Input:
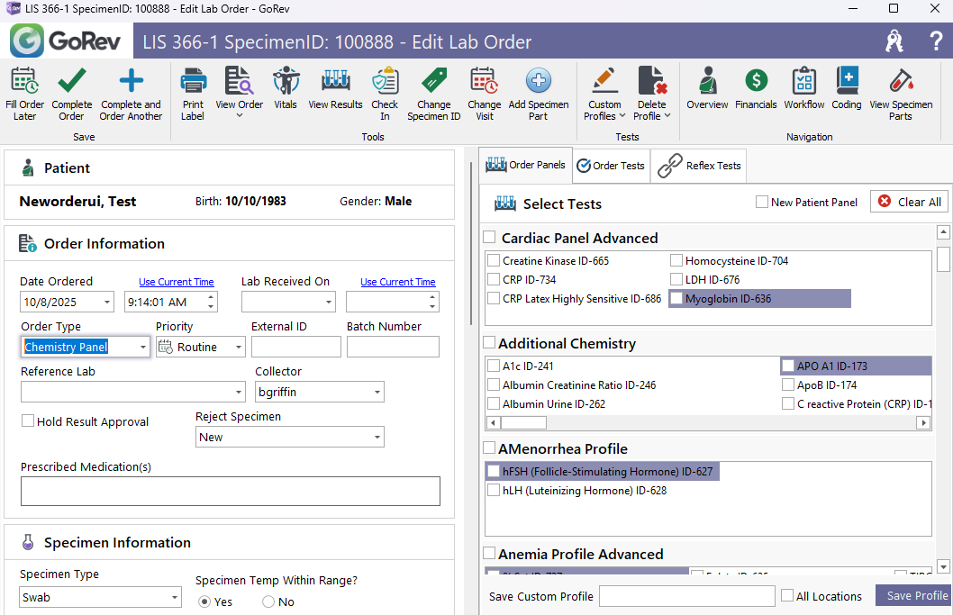The image size is (953, 615).
Task: Expand the Reject Specimen dropdown
Action: click(x=377, y=437)
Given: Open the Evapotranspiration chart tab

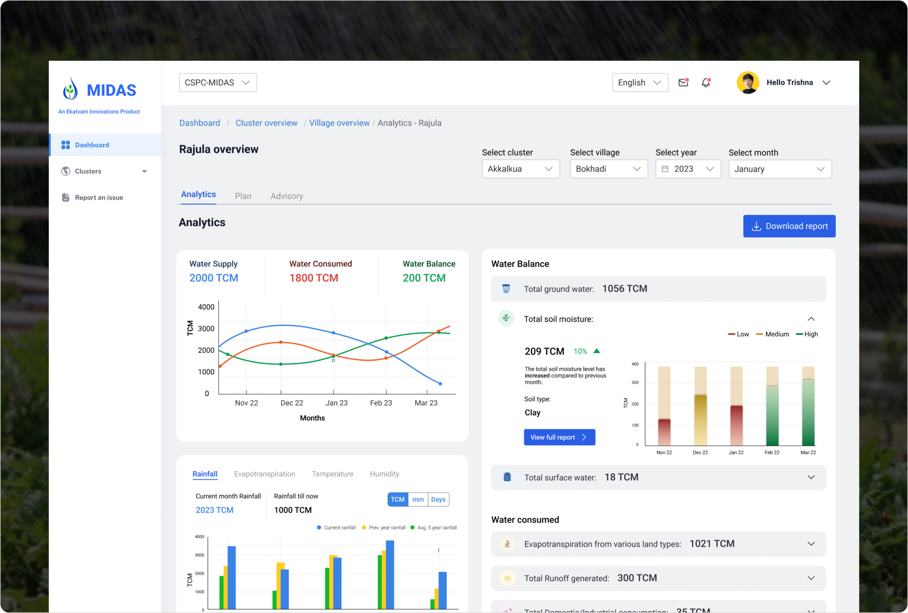Looking at the screenshot, I should pos(265,474).
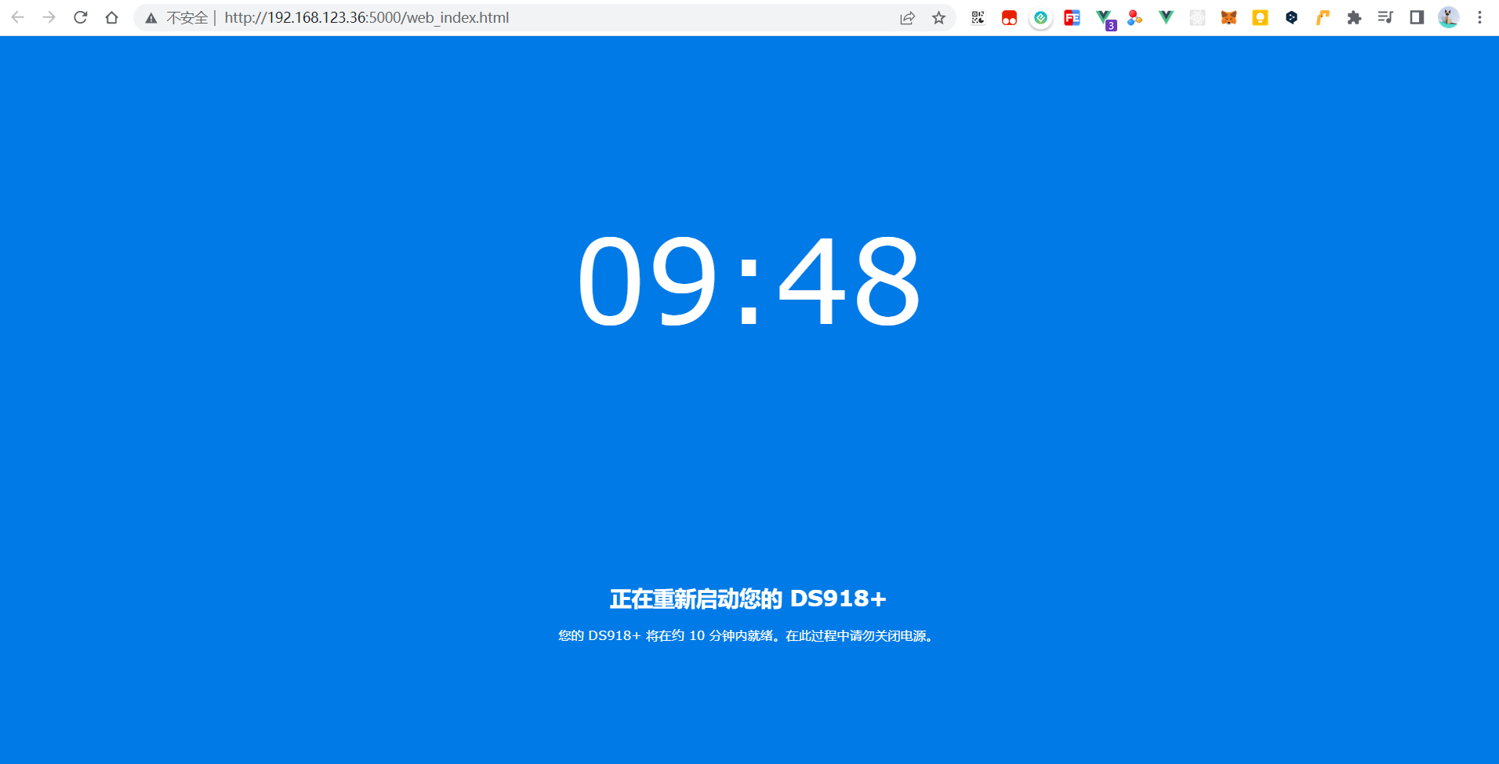
Task: Open the extensions puzzle-piece menu
Action: click(1354, 17)
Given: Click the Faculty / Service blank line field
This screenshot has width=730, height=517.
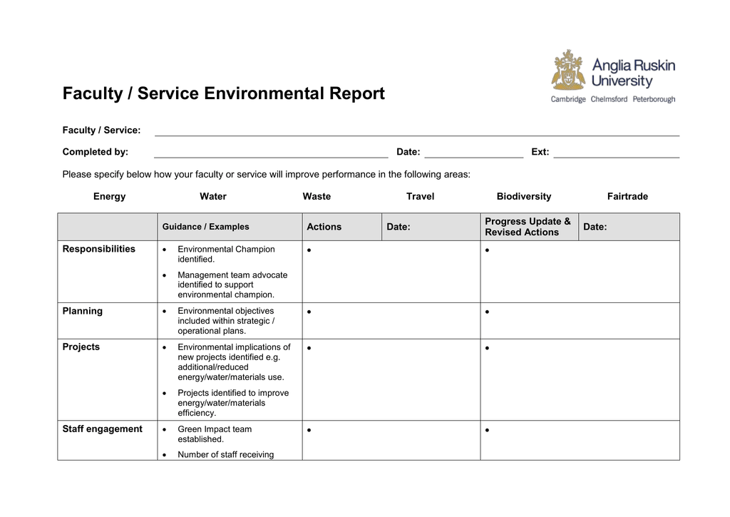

Directions:
Reproduce all of the data above word for word, leaving out the pictures.

Exercise solution:
The image size is (953, 615).
Task: Expand the Reject Specimen dropdown
Action: click(x=377, y=437)
Given: Open the Evapotranspiration chart tab

Looking at the screenshot, I should pos(265,474).
Task: Open the extensions puzzle-piece menu
Action: click(1354, 17)
Given: Click the Faculty / Service blank line field
This screenshot has width=730, height=517.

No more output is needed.